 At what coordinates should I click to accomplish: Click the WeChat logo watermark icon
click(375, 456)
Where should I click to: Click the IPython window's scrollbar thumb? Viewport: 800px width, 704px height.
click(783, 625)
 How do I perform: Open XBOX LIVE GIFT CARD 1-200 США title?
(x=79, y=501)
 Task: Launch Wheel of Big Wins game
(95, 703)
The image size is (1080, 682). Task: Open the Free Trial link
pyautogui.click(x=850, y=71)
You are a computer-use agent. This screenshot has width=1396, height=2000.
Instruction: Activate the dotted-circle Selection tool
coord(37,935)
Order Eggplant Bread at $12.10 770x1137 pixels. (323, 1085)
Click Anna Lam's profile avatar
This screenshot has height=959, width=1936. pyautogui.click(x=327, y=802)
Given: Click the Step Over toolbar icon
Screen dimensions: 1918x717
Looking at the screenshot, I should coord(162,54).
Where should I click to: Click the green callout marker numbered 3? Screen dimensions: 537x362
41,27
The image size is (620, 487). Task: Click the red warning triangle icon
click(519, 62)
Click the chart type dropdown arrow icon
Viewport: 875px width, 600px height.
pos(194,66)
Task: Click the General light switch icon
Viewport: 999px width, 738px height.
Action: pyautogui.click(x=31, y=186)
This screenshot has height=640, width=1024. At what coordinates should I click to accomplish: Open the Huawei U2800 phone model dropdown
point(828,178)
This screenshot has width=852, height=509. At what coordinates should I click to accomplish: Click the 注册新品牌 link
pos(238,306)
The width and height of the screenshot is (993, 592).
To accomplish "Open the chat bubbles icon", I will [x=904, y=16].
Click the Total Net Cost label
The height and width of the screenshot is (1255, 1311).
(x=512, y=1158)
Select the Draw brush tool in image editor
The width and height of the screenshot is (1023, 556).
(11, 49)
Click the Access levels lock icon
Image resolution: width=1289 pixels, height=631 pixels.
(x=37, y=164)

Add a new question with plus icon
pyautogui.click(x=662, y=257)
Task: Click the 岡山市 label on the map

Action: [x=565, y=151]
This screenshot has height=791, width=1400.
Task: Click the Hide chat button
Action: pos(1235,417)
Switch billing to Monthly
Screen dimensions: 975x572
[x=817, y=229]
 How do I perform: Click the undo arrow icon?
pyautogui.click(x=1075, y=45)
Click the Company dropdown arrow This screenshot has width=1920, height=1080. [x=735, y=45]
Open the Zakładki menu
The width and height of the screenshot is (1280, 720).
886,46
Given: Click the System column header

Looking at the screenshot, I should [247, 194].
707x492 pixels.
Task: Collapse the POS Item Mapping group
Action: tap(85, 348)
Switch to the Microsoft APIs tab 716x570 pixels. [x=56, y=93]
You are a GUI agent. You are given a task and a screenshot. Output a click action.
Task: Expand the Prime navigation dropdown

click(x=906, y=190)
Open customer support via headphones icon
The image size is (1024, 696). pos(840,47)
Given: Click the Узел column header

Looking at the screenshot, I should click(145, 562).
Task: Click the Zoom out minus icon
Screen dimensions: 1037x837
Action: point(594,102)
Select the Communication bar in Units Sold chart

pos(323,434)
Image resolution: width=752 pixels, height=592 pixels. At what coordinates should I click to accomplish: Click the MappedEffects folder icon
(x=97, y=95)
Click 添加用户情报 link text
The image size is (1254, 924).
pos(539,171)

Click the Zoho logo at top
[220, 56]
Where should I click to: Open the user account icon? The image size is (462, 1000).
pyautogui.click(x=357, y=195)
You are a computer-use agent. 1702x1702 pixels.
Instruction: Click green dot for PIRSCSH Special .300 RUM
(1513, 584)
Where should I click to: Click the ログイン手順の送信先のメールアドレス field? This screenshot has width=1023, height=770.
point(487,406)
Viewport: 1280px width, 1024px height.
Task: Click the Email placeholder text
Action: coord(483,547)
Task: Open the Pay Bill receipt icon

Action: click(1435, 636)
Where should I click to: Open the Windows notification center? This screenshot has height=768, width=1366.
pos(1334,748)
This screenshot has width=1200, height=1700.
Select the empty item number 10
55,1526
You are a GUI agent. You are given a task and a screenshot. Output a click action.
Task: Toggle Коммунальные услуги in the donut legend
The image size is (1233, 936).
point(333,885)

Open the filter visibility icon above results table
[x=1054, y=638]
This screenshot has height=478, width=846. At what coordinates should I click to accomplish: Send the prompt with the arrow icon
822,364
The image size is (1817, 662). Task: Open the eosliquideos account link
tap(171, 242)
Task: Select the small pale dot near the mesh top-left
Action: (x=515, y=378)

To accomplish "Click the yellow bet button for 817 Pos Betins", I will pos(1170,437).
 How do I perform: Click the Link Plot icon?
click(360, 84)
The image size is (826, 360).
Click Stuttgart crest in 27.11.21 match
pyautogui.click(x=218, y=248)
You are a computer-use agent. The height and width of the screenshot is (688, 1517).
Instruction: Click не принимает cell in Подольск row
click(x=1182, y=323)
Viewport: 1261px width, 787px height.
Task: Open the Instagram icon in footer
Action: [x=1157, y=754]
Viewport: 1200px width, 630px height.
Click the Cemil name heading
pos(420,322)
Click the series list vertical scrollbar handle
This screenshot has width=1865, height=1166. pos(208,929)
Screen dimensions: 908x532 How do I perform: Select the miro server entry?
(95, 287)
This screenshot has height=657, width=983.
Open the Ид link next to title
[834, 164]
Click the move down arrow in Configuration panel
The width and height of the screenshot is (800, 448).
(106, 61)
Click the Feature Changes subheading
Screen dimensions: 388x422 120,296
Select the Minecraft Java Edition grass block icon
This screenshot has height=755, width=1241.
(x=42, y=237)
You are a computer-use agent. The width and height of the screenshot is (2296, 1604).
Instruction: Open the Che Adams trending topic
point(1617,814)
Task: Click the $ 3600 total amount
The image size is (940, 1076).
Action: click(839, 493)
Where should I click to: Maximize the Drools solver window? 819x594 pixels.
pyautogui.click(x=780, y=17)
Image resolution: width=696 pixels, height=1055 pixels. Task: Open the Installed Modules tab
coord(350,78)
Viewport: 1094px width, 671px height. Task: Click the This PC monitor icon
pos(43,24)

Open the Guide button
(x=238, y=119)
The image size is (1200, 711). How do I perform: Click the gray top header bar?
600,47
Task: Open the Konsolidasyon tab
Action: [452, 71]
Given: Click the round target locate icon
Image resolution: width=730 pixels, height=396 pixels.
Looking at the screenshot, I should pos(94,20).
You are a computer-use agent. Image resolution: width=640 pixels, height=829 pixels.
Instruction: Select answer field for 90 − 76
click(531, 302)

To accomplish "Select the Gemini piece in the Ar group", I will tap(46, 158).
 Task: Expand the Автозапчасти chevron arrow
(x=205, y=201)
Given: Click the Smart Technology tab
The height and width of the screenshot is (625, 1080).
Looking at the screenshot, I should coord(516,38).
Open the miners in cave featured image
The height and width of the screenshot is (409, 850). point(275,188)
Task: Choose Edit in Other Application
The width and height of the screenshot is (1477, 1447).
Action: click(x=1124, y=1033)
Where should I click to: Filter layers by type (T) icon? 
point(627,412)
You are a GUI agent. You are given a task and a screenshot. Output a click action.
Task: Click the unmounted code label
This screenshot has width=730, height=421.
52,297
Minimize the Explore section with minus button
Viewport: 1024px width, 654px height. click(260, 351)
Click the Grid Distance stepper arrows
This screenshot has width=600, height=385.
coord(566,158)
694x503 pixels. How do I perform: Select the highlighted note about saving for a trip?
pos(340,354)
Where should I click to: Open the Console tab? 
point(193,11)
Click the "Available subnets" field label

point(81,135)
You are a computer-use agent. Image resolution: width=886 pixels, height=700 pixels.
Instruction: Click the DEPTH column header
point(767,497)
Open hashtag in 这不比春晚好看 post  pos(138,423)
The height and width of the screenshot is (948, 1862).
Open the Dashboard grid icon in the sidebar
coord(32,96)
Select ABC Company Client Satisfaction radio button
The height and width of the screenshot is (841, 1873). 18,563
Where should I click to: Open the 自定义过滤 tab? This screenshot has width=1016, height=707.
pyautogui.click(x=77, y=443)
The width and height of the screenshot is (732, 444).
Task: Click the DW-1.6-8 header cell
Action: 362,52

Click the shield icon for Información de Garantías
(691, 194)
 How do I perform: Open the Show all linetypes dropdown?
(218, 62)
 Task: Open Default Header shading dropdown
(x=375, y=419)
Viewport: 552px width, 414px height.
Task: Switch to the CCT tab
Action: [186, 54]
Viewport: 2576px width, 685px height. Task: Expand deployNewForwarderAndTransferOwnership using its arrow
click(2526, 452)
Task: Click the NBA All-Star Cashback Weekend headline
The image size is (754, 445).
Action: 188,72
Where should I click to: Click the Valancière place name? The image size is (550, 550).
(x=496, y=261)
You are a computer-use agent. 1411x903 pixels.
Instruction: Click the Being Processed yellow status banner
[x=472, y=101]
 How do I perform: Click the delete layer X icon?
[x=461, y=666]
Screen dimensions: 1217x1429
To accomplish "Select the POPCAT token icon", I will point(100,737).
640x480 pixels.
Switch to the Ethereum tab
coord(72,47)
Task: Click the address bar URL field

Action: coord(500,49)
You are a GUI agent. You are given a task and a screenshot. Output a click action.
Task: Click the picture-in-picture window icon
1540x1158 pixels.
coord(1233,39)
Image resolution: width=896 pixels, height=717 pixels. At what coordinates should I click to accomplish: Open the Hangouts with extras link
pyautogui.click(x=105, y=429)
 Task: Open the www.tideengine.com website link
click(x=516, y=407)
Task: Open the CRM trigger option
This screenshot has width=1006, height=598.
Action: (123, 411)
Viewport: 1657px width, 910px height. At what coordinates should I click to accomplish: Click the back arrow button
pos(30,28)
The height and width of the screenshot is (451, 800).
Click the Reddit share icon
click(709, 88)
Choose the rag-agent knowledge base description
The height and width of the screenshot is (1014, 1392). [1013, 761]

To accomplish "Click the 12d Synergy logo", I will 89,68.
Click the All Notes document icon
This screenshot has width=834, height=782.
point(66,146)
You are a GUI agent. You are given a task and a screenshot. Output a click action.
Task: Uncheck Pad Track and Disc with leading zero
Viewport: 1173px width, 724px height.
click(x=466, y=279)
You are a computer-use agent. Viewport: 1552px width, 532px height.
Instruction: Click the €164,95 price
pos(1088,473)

**Work task:** Among the lines of these entries, find those that contain "computer". Give their number and nothing else.

**Response box:** 8